Hundreds of members of professional syndicates have signed statements in opposition to Parliament’s approval of the Tiran and Sanafir agreement, brokered by Egypt and Saudi Arabia in April 2016.
Eight hundred and fifty journalists issued a statement on Sunday announcing that they reject the agreement, which concedes sovereignty over the two Red Sea islands to Saudi Arabia, describing it as invalid and “demanding that state institutions respect the Constitution and the law, and the blood of martyrs who defended Egyptian land.”
The Journalists Syndicate announced that it would launch an investigation into the sit-in held in its headquarters on Wednesday protesting the agreement. Hatem Zakareya, a member of the syndicate’s board, told Mada Masr that no request was submitted before the protest, in violation of the syndicate’s bylaws. He added that investigations will also be launched into footage aired on Al Jazeera and other pro-Muslim Brotherhood channels from inside the building and its entrance showing non-syndicate members attending the protest.
Gamal Abdel Rehim, one of four syndicate board members who signed a statement rejecting the agreement, told Mada Masr that allegations that Muslim Brotherhood-affiliated channels entered the syndicate are untrue, arguing that it is not necessary to submit a request before initiating sit-ins at the syndicate.
“Never in the history of the syndicate has any group submitted a request to start a sit-in,” he said, adding that it is common for non-syndicate members to join political action taking place within the syndicate.
A statement was also signed by 620 members of the Engineers Syndicate’s general assembly denouncing the deal, labeling it unconstitutional. The statement criticized “attempts to pressure opposition and the blocking of websites that attempt to reveal the truth of the matter.”
The statement mirrors that issued by the Journalists Syndicate, calling on citizens to exercise their constitutional right to express their opinions peacefully “in defense of the blood of the martyrs who died to defend the unity of Egyptian land.”
Head of the Engineers Syndicate Tarek al-Nabarawy said last Friday that in his personal opinion the islands are Egyptian, adding that the syndicate should not be involved in politics.
Akram Ismail, member of the Engineers Syndicate and the Bread and Freedom Party told Mada Masr: “Major national causes cannot be separated from syndicate work,” adding that syndicates, parties and social media are the only remaining platforms for political action following the crackdown on the street movement and blocking of websites.

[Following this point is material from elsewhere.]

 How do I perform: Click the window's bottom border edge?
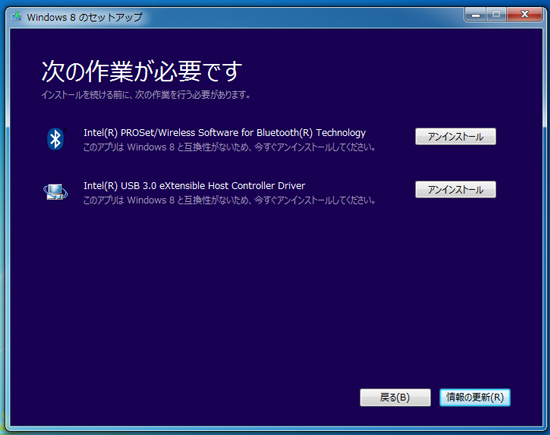[275, 428]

Ismail said that the fact that three leading figures in the syndicate expressed their opposition to the agreement on their personal Facebook pages indicates the syndicate’s position, even if no official statement was made.

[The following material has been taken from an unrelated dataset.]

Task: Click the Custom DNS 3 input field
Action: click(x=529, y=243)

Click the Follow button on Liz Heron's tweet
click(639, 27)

Members of the Cinema Syndicate also released a statement inviting people to protest the transfer of the islands “using all peaceful and legal means.”

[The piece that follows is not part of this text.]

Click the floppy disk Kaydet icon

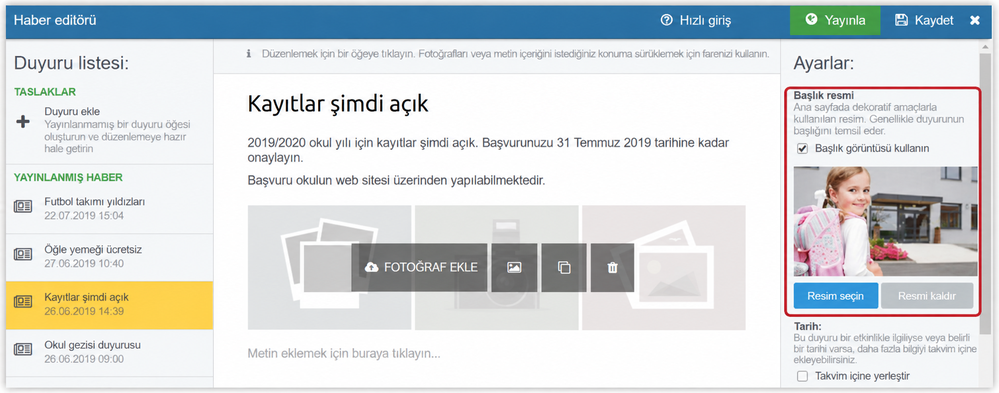click(901, 20)
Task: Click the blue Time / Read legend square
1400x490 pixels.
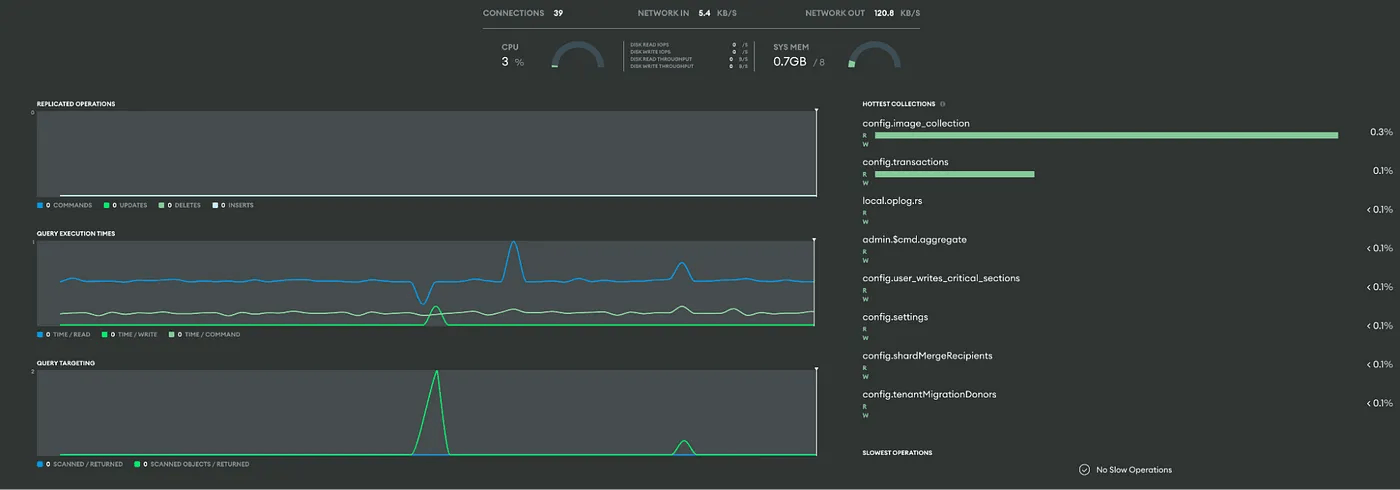Action: 40,335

They called for a protest in front of their headquarters on Saturday to oppose the agreement, but were not able to hold the protest on the street due to heavy security presence. Instead they read the statement to the syndicate members and media present inside the headquarters.
Six members of the Doctors Syndicate board also announced their opposition to the agreement in a statement. However Mona Mina, the syndicate’s secretary general, wrote on her Facebook page: “As a vocational institution, the syndicate has nothing to do with this important political and national cause.”
Members of the Lawyers Syndicate also held a protest inside syndicate headquarters on Tuesday to express their objection.
Since discussions of the maritime border agreement reached Parliament, security forces have carried out an extensive arrest campaign across several governorates, targeting activists and protesters opposing the deal.